Divorced and Challenged

For two years I had a good relationship with my ex as we co-parented our kids. We had a great system that worked well for everyone. We stepped in when one of us had a schedule change. We even did airport pickups and drop offs for each other. It was going so smoothly that it seemed unbelievable. Lately something has shifted.

The last few months have been nothing but stressful. It appears as if he woke up one morning angry about everything. What was once easy has now become very difficult. Recently he has been taking trips, throwing the responsibility of the kids and dog on me during his time with them knowing I have to work. When I ask him to split the cost of care(which I feel is more than fair) he refuses. The cost of his schedule changes have been adding up. He seems to take pleasure in disrupting my life

My mind goes back to how he kept voicing concerns about me be able to make it on my own. Well, I’m doing just fine. Ok so maybe better than fine. I’m great. Perhaps that is part of the problem. What he wished for me has not happened. I am happier than I have been in a very long time. After all the work I have done to get here, I’m not going to hand over my happiness to him again.

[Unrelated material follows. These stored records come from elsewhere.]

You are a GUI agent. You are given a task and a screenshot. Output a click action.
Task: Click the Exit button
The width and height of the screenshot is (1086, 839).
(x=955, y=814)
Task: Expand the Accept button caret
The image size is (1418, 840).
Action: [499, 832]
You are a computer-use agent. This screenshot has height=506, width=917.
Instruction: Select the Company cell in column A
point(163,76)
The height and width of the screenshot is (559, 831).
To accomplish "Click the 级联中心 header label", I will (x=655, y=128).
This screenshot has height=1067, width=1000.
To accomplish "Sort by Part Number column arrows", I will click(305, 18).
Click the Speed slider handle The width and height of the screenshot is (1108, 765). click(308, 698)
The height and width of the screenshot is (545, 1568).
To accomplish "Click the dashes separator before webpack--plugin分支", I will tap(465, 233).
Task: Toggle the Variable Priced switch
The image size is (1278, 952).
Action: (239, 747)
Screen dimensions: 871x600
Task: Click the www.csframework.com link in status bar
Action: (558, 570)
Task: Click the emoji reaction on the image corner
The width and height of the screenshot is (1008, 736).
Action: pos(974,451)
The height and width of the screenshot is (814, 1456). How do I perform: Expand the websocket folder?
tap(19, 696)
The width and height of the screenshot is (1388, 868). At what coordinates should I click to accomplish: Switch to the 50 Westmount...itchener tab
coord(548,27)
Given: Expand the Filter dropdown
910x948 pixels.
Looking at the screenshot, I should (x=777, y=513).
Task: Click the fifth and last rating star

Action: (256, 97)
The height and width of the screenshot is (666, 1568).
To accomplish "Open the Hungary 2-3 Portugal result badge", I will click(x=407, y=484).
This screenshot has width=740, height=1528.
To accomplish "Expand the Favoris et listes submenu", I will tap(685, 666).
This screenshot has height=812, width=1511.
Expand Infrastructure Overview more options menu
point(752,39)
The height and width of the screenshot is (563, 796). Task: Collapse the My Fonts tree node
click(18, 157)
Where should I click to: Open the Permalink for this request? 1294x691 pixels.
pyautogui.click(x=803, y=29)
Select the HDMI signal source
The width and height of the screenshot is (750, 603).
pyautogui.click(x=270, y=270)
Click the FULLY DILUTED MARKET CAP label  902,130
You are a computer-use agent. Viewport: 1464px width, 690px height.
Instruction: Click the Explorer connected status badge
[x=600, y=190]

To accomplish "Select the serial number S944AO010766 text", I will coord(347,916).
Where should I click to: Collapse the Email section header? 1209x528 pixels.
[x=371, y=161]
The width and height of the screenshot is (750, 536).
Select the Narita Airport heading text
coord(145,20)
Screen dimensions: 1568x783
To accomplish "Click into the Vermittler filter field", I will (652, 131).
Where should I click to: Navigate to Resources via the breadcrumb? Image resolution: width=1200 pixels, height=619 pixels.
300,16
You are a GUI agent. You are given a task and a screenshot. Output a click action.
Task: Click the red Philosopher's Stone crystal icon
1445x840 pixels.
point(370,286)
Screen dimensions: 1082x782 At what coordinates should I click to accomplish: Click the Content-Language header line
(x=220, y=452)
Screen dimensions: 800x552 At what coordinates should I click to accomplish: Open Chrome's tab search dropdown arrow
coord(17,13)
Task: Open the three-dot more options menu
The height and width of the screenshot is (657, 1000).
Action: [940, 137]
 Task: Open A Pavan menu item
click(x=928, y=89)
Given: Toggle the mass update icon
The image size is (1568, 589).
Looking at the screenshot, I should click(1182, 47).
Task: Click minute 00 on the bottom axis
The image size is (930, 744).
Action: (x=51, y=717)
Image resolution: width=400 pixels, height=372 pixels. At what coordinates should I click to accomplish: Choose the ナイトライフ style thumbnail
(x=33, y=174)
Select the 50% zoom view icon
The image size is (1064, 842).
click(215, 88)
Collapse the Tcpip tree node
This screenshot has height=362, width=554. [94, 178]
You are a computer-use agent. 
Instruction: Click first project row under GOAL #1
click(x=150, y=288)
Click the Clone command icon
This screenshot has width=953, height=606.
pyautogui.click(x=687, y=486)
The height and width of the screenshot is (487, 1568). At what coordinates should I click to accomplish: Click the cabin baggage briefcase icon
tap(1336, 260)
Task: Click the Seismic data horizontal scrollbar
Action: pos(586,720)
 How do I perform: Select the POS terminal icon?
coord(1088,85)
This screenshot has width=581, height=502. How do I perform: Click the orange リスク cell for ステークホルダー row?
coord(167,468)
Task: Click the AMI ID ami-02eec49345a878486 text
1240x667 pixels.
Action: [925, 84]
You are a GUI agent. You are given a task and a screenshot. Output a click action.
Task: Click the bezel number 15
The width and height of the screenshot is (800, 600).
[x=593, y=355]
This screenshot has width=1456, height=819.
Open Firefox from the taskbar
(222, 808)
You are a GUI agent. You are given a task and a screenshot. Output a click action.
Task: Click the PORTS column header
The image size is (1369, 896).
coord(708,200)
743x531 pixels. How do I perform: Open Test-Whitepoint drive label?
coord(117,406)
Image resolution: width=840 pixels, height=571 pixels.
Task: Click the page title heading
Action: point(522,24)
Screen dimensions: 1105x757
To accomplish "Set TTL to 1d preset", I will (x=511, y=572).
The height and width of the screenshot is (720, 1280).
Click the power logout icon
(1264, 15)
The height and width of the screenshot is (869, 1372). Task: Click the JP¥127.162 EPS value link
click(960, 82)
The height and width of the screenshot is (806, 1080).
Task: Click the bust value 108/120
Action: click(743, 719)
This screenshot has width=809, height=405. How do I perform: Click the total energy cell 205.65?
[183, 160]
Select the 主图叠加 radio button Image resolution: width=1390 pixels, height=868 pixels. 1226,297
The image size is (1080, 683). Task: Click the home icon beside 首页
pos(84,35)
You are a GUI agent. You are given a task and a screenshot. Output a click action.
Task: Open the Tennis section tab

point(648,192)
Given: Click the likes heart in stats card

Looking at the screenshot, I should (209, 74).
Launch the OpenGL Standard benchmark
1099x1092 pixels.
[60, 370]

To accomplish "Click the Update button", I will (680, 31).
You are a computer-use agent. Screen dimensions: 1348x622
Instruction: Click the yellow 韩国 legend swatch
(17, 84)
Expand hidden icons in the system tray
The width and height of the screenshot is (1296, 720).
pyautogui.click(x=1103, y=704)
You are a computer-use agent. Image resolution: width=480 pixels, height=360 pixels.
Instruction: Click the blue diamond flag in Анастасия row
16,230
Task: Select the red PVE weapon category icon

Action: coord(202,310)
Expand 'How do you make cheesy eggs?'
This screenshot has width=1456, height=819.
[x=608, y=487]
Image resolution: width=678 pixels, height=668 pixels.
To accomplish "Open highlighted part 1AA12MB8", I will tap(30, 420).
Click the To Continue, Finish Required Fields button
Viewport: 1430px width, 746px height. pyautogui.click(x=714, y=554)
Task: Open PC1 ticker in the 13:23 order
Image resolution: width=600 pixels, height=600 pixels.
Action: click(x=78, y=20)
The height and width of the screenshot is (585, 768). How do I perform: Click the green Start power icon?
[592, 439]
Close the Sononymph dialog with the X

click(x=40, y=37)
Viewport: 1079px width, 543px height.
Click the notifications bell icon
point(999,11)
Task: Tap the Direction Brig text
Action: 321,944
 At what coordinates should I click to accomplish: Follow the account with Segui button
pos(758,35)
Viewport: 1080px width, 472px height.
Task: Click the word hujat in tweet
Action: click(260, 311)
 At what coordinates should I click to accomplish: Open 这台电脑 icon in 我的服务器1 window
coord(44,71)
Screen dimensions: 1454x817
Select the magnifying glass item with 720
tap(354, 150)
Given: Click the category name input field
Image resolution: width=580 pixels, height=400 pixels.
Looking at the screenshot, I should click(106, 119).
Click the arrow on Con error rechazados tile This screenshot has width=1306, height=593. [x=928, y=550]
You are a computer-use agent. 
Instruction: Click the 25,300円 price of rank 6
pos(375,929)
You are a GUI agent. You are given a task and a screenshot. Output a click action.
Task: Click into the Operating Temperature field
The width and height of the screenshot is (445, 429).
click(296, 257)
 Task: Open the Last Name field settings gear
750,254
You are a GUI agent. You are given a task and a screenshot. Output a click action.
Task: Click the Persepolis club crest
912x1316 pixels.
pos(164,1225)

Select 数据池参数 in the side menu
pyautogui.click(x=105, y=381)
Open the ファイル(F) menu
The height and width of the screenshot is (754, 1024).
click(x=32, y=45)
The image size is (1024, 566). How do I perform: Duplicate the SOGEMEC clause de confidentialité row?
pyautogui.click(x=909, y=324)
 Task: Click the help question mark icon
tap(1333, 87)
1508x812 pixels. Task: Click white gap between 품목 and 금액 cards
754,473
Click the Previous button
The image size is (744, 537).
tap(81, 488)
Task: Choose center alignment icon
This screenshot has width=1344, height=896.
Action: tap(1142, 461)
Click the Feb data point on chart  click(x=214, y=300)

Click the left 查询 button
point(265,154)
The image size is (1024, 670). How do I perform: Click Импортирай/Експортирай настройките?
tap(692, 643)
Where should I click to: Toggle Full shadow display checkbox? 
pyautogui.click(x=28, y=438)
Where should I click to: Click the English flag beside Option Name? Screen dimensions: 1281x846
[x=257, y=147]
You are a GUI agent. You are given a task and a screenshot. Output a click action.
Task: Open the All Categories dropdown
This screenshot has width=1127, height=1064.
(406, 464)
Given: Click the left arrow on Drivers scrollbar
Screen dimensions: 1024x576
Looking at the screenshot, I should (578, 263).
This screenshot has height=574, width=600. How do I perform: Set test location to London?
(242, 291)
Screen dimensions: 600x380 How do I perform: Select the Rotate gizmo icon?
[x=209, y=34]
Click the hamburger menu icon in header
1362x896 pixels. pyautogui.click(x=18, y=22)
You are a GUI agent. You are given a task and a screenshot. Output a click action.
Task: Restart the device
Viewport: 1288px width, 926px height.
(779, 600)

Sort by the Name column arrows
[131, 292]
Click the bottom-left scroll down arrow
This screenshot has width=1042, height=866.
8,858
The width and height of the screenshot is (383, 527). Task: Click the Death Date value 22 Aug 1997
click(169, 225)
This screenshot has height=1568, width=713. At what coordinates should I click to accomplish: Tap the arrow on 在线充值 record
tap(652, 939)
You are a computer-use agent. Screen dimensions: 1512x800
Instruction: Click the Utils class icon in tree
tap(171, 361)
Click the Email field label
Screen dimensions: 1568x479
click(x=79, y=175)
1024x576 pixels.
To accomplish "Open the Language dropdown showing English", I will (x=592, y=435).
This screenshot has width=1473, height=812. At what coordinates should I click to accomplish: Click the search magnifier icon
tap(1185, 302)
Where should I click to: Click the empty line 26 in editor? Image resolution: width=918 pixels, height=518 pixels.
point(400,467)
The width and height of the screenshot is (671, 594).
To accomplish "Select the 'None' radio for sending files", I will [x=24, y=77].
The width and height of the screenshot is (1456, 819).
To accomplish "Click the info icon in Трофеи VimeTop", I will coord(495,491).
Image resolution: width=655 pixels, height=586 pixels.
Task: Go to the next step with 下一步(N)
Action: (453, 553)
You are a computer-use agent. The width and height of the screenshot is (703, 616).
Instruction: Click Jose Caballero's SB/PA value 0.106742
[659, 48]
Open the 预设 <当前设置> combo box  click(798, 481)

Therapy has been a huge help for me in this new phase. I am learning new ways to respond to him. I am going to have to set new boundaries and stick to them. I am assembling a network to help me with the kids when I have schedule changes. I don’t want to be indebted to him for helping me. His help comes with penalties as he keeps score. I will no longer be responsible to cover his schedule changes on my work days. I know that this is going to cause more friction but it is necessary going forward.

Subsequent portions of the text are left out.